Gregor Mendel, often called the father of genetics, introduced what we refer to as Mendel's First Law, also known as the Law of Segregation. This fundamental principle states that during the formation of reproductive cells or gametes, the pairs of alleles (different versions of a gene) segregate, meaning they randomly separate, so that each gamete receives just one allele from each pair. This ensures genetic variation, as it allows offspring to inherit one allele from each parent. In practical terms, if an organism possesses one pair of alleles, say

• AA (homozygous)
• or Aa (heterozygous)

then each gamete produced will contain one randomly selected allele from this pair. This law is observable when creating a Punnett Square, which visualizes the random combination of alleles from two parents.
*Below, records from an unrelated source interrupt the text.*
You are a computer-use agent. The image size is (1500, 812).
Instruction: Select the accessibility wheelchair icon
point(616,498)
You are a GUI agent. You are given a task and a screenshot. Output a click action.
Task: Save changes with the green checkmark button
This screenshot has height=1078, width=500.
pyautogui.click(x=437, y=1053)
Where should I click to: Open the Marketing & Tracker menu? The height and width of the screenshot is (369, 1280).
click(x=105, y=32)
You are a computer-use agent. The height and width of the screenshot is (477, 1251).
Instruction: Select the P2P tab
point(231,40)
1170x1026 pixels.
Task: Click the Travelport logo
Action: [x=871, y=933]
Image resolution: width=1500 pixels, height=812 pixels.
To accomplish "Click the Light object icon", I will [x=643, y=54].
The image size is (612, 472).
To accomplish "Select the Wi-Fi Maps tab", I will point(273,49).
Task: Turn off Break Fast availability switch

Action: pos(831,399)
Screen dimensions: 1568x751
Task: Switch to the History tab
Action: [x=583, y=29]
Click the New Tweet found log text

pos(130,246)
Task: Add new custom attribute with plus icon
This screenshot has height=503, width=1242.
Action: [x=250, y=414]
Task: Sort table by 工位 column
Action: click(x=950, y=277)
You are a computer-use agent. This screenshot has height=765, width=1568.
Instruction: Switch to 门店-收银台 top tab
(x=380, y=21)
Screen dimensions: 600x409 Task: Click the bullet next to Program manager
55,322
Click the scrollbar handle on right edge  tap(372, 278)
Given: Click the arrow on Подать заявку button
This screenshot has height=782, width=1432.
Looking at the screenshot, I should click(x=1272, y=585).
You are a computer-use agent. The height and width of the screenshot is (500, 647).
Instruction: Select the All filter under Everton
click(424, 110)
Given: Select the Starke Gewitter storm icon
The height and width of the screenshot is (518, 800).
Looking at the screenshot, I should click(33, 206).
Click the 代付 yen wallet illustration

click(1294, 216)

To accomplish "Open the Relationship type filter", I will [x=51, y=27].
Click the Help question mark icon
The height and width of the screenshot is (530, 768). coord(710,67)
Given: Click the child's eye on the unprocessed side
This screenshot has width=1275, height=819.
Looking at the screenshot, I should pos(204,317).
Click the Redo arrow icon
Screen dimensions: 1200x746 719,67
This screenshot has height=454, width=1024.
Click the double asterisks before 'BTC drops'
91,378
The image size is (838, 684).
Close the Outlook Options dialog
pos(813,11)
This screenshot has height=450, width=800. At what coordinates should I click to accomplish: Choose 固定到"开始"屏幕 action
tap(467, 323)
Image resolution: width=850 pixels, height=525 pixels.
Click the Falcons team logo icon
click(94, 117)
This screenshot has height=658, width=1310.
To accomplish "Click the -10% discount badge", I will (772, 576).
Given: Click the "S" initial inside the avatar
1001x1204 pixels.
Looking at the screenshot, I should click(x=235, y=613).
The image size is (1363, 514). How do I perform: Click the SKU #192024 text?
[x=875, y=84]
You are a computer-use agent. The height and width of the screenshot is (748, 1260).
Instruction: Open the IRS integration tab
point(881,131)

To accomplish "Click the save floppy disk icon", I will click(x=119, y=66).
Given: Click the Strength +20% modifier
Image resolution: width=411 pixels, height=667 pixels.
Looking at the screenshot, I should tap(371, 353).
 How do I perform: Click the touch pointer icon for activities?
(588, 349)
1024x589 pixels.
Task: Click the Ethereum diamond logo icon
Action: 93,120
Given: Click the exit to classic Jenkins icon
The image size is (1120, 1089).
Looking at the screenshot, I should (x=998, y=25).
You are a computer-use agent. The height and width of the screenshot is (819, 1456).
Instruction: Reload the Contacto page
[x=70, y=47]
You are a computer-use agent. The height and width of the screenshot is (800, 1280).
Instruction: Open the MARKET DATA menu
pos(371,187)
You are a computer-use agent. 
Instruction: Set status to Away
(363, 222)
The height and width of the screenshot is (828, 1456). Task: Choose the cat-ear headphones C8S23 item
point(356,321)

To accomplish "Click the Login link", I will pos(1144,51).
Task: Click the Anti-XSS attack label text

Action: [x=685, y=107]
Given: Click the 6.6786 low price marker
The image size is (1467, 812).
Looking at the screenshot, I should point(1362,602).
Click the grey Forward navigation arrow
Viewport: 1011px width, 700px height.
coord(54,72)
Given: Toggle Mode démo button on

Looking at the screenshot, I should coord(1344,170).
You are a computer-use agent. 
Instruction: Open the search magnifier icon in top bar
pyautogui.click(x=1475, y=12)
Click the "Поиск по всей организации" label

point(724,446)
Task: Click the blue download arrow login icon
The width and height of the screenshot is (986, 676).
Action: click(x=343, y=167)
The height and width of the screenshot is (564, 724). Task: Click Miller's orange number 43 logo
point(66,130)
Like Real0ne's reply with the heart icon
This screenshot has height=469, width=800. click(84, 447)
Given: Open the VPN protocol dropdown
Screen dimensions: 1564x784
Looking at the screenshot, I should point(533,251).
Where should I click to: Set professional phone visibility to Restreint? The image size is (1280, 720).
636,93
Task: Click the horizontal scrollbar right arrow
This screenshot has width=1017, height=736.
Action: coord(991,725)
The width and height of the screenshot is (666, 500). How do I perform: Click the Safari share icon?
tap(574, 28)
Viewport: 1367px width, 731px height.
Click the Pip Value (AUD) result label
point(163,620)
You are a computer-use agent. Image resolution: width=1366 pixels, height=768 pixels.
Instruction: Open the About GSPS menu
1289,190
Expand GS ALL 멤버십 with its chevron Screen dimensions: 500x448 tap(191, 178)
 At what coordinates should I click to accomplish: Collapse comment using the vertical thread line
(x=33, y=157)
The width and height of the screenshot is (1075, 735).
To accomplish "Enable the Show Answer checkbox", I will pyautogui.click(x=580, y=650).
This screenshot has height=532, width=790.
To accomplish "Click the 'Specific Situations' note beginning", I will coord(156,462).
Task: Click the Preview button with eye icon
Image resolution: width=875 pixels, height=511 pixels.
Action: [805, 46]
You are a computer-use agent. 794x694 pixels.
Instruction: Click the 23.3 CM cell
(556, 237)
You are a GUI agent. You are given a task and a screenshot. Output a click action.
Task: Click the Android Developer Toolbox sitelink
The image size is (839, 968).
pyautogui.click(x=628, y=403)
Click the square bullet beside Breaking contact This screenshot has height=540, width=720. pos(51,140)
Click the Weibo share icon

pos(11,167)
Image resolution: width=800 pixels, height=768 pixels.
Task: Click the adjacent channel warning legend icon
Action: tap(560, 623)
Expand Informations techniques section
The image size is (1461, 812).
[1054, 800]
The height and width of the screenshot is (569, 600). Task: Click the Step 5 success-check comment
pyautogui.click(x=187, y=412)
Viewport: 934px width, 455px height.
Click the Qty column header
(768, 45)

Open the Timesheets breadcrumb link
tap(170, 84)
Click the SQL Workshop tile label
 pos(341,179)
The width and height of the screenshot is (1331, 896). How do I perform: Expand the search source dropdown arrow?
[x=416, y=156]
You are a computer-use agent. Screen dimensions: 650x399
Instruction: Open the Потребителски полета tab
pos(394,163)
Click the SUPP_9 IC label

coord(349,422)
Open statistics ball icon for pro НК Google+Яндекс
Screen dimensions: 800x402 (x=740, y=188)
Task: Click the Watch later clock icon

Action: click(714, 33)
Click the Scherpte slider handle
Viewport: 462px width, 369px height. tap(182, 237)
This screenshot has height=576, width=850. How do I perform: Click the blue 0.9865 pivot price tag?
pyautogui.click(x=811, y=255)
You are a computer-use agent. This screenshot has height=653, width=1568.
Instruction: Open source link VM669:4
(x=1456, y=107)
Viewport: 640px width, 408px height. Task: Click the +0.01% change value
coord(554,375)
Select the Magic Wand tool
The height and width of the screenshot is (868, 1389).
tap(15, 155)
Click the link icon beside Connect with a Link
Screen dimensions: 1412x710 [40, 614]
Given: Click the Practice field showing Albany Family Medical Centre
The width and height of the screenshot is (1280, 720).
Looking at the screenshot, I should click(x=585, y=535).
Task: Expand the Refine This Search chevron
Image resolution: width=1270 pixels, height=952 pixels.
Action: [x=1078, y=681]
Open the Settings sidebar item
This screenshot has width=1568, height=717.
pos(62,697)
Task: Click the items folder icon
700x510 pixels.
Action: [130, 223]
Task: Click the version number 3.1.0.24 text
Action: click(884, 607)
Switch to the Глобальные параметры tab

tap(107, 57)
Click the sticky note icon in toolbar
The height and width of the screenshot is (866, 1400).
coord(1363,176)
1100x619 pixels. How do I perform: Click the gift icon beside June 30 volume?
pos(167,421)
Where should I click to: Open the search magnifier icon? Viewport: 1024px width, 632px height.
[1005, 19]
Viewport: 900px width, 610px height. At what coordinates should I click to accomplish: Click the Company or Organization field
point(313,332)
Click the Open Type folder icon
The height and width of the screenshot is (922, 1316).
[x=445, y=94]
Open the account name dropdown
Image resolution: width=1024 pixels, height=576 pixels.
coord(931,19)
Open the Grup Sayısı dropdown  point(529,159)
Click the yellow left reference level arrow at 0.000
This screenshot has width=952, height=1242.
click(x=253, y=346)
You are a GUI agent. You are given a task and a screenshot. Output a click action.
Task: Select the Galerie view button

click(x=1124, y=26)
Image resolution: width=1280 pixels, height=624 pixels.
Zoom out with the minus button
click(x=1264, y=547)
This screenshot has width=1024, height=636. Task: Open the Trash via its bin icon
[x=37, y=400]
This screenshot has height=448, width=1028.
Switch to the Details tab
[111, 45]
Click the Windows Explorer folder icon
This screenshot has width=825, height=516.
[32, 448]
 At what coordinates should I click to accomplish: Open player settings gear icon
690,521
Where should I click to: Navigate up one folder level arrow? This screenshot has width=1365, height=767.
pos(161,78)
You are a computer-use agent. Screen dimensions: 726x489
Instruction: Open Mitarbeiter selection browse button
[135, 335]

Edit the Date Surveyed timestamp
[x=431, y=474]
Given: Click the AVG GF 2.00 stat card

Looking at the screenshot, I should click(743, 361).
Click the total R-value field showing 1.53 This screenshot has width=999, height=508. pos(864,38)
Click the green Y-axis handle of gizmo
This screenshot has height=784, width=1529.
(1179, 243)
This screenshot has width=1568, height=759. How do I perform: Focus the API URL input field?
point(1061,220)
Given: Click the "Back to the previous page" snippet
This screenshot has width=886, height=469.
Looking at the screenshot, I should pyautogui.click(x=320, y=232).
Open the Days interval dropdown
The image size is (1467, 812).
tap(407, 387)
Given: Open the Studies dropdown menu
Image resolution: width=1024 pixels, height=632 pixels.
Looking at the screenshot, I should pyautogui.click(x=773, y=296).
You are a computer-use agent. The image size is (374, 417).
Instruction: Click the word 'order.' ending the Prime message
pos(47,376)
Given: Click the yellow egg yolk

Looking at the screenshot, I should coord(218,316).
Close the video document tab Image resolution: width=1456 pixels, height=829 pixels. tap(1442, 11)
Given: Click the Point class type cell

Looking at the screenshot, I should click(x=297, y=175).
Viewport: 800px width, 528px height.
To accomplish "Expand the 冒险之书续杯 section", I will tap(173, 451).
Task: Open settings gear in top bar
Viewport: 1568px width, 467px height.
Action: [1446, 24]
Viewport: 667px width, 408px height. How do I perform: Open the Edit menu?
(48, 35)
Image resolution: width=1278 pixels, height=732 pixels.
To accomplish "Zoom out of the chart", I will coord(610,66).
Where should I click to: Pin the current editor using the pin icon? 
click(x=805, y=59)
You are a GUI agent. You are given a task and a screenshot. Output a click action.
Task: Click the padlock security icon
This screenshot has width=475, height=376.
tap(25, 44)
Probability in genetics is the calculation used to predict the likelihood of an offspring having a specific genotype. When using a Punnett Square for this purpose, we can determine these probabilities visually. Each cell within the grid represents a potential combination of parental alleles that could form an offspring's genotype. In the original exercise:

• One parent was homozygous dominant, contributing two types of gametes, both carrying an A allele.
• The other parent was heterozygous, contributing one gamete carrying an A allele and one carrying an a allele.

When these gametes combine, the resulting genotypes can be visualized. There are four possible outcomes in this case – two outcomes yield the AA genotype and two yield the Aa genotype. Hence the probability of producing an offspring with the genotype AA equals the ratio of AA outcomes to total outcomes, which is 2 out of 4, simplifying to 0.5 or 50%.

Alleles are the different forms of a gene that determine distinct traits which can be passed from parents to offspring. For example, they'll decide attributes like hair color, eye color, or in this case, a genetic trait expressed as A or a. Every individual inherits two alleles for each gene, one from each parent, forming a genotype. These alleles occupy the same gene locus or position on a chromosome. The combination of alleles in a genotype can result in different traits being expressed. Consider these key points:

• An allele can be dominant (A) or recessive (a).
• The dominant allele masks the expression of the recessive allele unless there are two recessive alleles (aa).

In the exercise,

• The homozygous dominant genotype (AA) and the heterozygous genotype (Aa) were considered.
• Since we inherit one allele from each parent, the combination of these alleles—not just the individual alleles themselves—determines the expressed trait.

Thus, understanding the role of alleles is crucial to grasp how genetic inheritance and variation occur.